Say what you want but the fact of the matter is he taught them and they used it. He might be an arrogant **** of a person but when it comes to martial arts he knows his stuff. And has acomplished things that most people will never do. He's also the only american to own his own dojo in japan teaching them their own art perhaps better than they are. And I have seen the footage of him training both of these top guys and he was surprising the hell out of them. 
Would be crazy to see a lot more people flock to him for training in mma.
Good job steve.


----------



## K831 (May 3, 2011)

His movies are often lame, he is arrogant, and from what I've read, kindof a jerk. But is there any real question about weather or not he is an accomplished martial artist? 

Did he "invent" the kick? No.... is it possible that he has a variation or a tweak on mechanics, timing, deployment etc that made the difference for these guys? Yep. 

I can think of several times where I was "taught" a technique that I already "knew" and this persons variation of the old and tired technique made it alive in an all new way for me. Right down to something as simple as a punch or kick. I guarantee you there are several TMA greats who could spend 6 months with a top tier MMA great and give them something they could take right to the cage and make work.  I always think that when I watch Paul Mills at camps....


----------



## jks9199 (May 3, 2011)

Sometimes, it's even just the difference in how something is presented that makes it work...  

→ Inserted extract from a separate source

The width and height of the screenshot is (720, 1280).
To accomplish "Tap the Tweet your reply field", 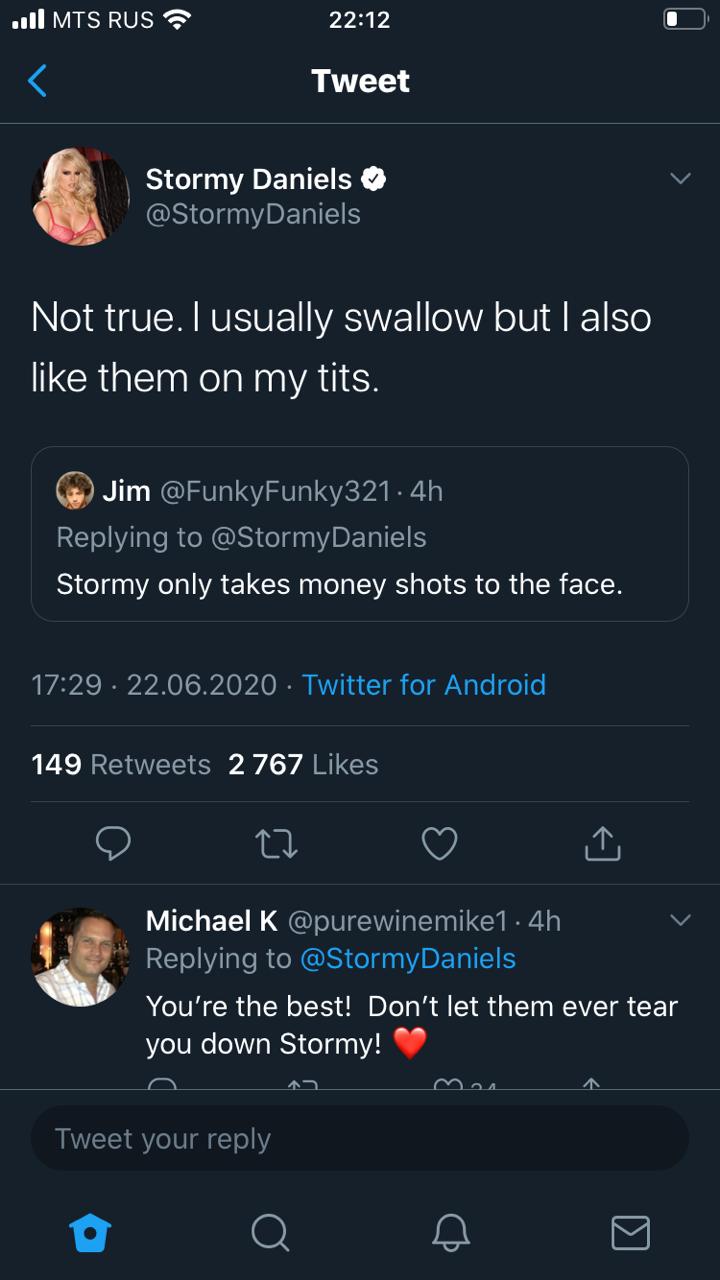I will click(360, 1139).
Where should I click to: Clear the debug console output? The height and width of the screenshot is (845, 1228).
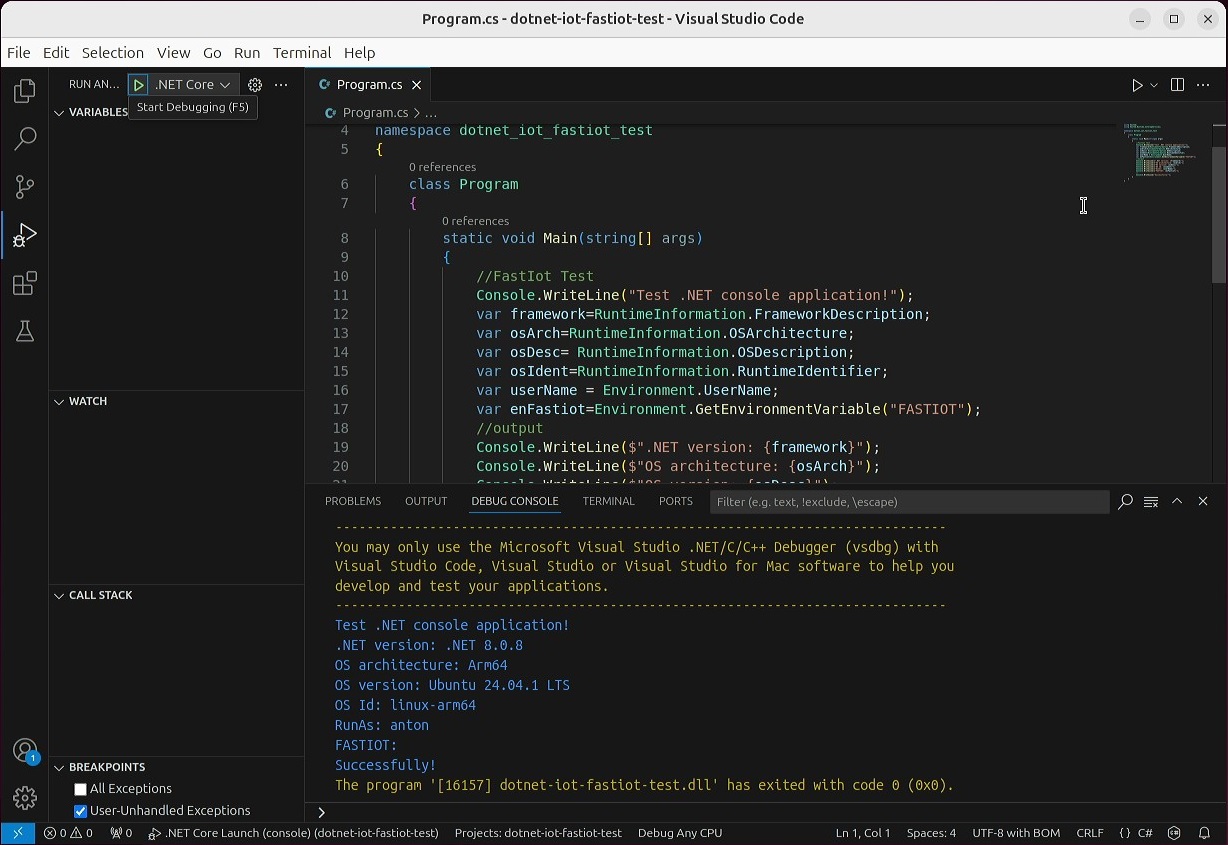coord(1151,501)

Whatever else he is -- Steven Seagal is a skilled martial artist.  I also give him partial credit for his years of QUIET involvement as a reserve deputy.  He could have jumped on that for positive press many times in the past, and didn't.


----------



## LuckyKBoxer (May 4, 2011)

jks9199 said:


> Sometimes, it's even just the difference in how something is presented that makes it work...
> 
> Whatever else he is -- Steven Seagal is a skilled martial artist. I also give him partial credit for his years of QUIET involvement as a reserve deputy. He could have jumped on that for positive press many times in the past, and didn't.


 
other then his TV show all about it you mean? hehe


----------



## jks9199 (May 4, 2011)

LuckyKBoxer said:


> other then his TV show all about it you mean? hehe


I did say PARTIAL and emphasized the quiet! He lost "points" for the show...  for lots and lots of reasons!


----------



## Josh Oakley (May 4, 2011)

Segall to Silva: "If done right, no can defense."

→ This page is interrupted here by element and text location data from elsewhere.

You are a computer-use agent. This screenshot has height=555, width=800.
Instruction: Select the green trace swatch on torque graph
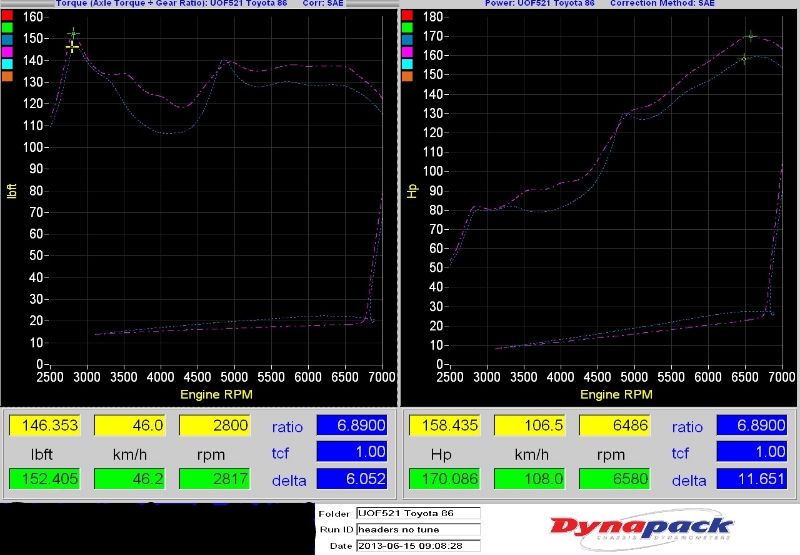pyautogui.click(x=8, y=29)
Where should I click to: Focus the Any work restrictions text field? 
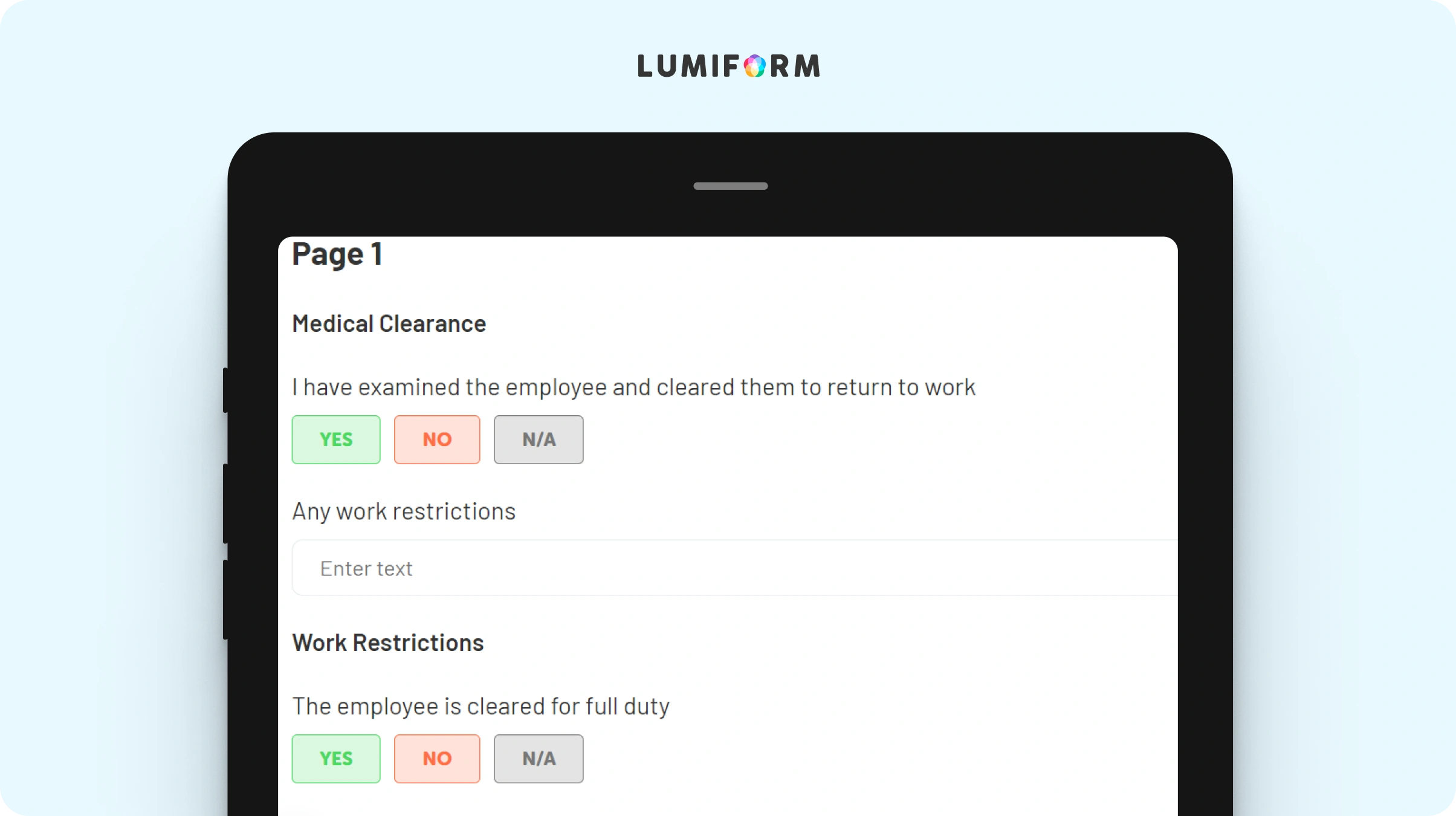[x=734, y=568]
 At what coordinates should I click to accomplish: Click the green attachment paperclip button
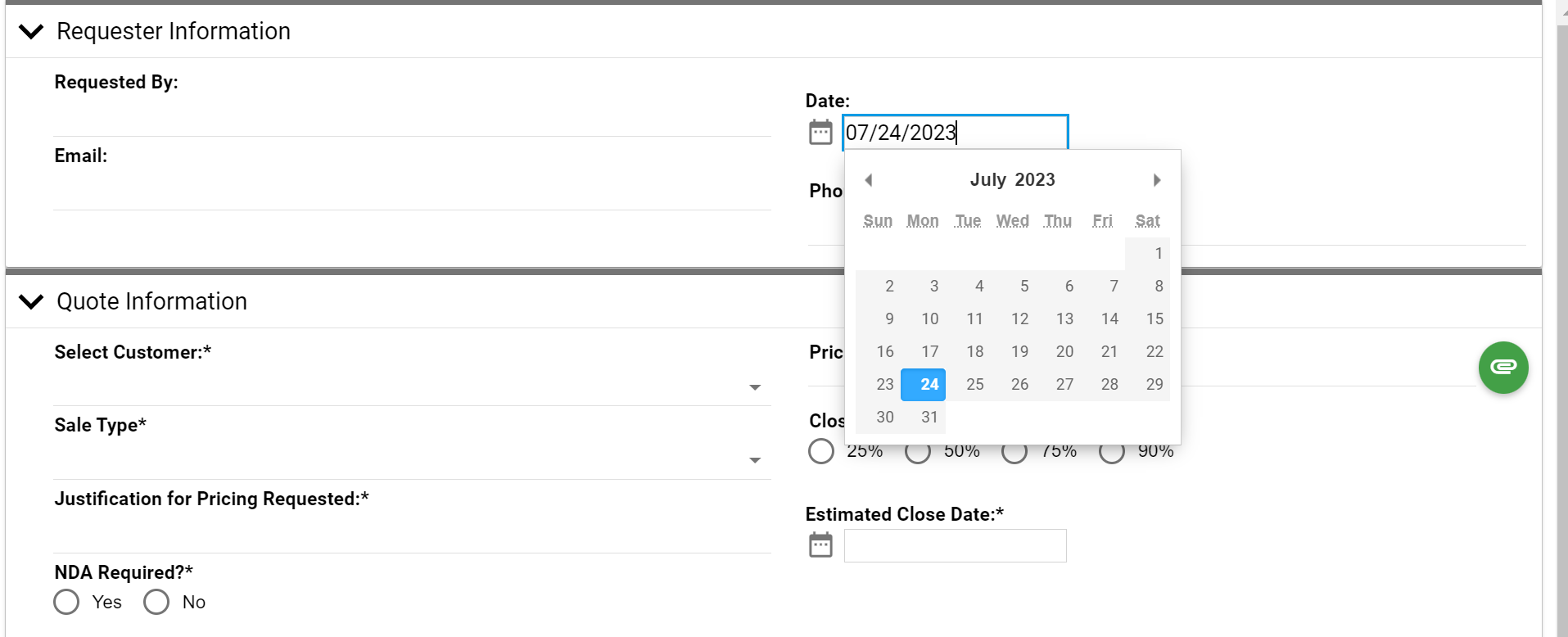click(1502, 368)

Sorry, had to make the joke. IT was a seriously sweet kick though.


----------



## Champ-Pain (Jun 7, 2011)

It's true, Segal taught Silva and Machida how to throw that front kick to the head - sure he did - and - I taught Muhamad Ali how to do the "Rope-a-Dope". I also taught him how to float like a butterfly and sting like a bee.


----------



## Touch Of Death (Jun 7, 2011)

JudoChampion said:


> It's true, Segal taught Silva and Machida how to throw that front kick to the head - sure he did - and - I taught Muhamad Ali how to do the "Rope-a-Dope". I also taught him how to float like a butterfly and sting like a bee.

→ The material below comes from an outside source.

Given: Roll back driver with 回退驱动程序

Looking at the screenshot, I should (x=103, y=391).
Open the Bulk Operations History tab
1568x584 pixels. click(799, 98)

I float like Ivory Soap and sting like Bactine.
Sean


----------



## Lee Mainprize (Aug 11, 2011)

Seagal mma - he's a long way from sport fighting and front kick come on!


----------



## Mz1 (Sep 5, 2011)

tenzen said:


> Say what you want but the fact of the matter is he taught them and they used it. He might be an arrogant **** of a person but when it comes to martial arts he knows his stuff. And has acomplished things that most people will never do. He's also the only american to own his own dojo in japan teaching them their own art perhaps better than they are. And I have seen the footage of him training both of these top guys and he was surprising the hell out of them.
> Would be crazy to see a lot more people flock to him for training in mma.
> Good job steve.




Foot jabs to the face has always been part of the MT curriculum as well as other MA's. 

Machida & Silva are just kissing Segal's gigantic white butt in hopes of breaking into the movie business.  I don't know much about Segal's MA history (mainly b/c I don't really care about Aikido).....but this bastard is cranking out about 2 movies EVERY year, for over 10 years now.  I'm sure most of them flopped, but he's obviously still making money and is probably the most successful MA movie star in the USA. He's definitely the longest working one. Any martial artist would be smart to kiss his big ***.


----------